Logo: University of Southern California

Alan E. Willner Elected President of IEEE LEOS

December 15, 2005 —
Alan E. Willner, professor of electrical engineering, has been elected president of the Institute of Electrical and Electronic Engineers’ (IEEE) Lasers and Electro-Optics Society (LEOS).  Willner’s term will begin January 1, 2006, and he will serve as president of the 7,500-member society for two years. 
Almost half of the LEOS members are from outside the U.S. The society sponsors or co-sponsors more than 30 international technical conferences and publishes six technical journals.

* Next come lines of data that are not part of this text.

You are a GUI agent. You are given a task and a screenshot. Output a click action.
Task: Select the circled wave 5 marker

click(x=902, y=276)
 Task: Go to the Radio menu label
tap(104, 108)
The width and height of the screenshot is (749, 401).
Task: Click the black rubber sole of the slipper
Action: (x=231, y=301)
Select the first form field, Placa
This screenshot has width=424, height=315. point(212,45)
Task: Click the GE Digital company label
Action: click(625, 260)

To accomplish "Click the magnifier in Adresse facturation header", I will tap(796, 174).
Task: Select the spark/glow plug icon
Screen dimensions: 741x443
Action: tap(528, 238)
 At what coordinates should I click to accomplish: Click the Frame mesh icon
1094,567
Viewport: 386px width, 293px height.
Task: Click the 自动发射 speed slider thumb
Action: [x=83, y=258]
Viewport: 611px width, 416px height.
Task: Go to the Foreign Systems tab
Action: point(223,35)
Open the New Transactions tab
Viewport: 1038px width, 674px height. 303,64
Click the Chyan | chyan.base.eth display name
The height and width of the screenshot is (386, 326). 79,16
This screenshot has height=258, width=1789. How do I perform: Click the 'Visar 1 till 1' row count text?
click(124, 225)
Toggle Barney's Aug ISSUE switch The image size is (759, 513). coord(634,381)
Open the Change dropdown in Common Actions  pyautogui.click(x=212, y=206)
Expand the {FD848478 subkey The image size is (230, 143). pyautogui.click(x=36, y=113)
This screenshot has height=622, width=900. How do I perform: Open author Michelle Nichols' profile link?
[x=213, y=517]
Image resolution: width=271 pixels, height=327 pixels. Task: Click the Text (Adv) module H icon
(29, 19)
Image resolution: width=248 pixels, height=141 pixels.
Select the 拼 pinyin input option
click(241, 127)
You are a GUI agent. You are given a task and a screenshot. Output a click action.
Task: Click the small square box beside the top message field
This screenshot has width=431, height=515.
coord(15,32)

“Alan has a distinguished research record in the fields of photonics, fiber optic communications, and opto-electronic systems and devices,” said Alexander Sawchuk, professor and chair of the USC Viterbi School’s Department of Electrical Engineering-Systems.  “Our department joins me in congratulating him.  His election is a recognition of his stature in the LEOS technical community.”
USC Viterbi School Dean Yannis C. Yortsos said “Alan is an inspiration to all who know him for his creative teaching, superb research and highly dedicated work ethic.  It is gratifying to see that his LEOS colleagues have recognized his leadership. We congratulate him warmly.”
Willner earned his Ph.D. in electrical engineering in 1988 from Columbia University in New York.  He has received the National Science Foundation (NSF) Young Investigator Award, the NSF Presidential Faculty Fellows Award from the White House, the Packard Foundation Fellow Award, IEEE and Optical Society Fellow, and a Fulbright Senior Scholar Award.  He has also won USC Associates Award for University-wide Excellence in Teaching, and both the Viterbi School’s teaching award and junior faculty research award.  Willner has also acted as editor-in-chief of two different IEEE journals.
With over 500 publications, Willner's research is focused on high-speed optical fiber communication systems, with emphasis on wavelength-division-multiplexed technologies and networks.  His research has been supported by Cisco, DARPA, HP, Intel, NSA, NSF, and the Packard and Powell Foundations.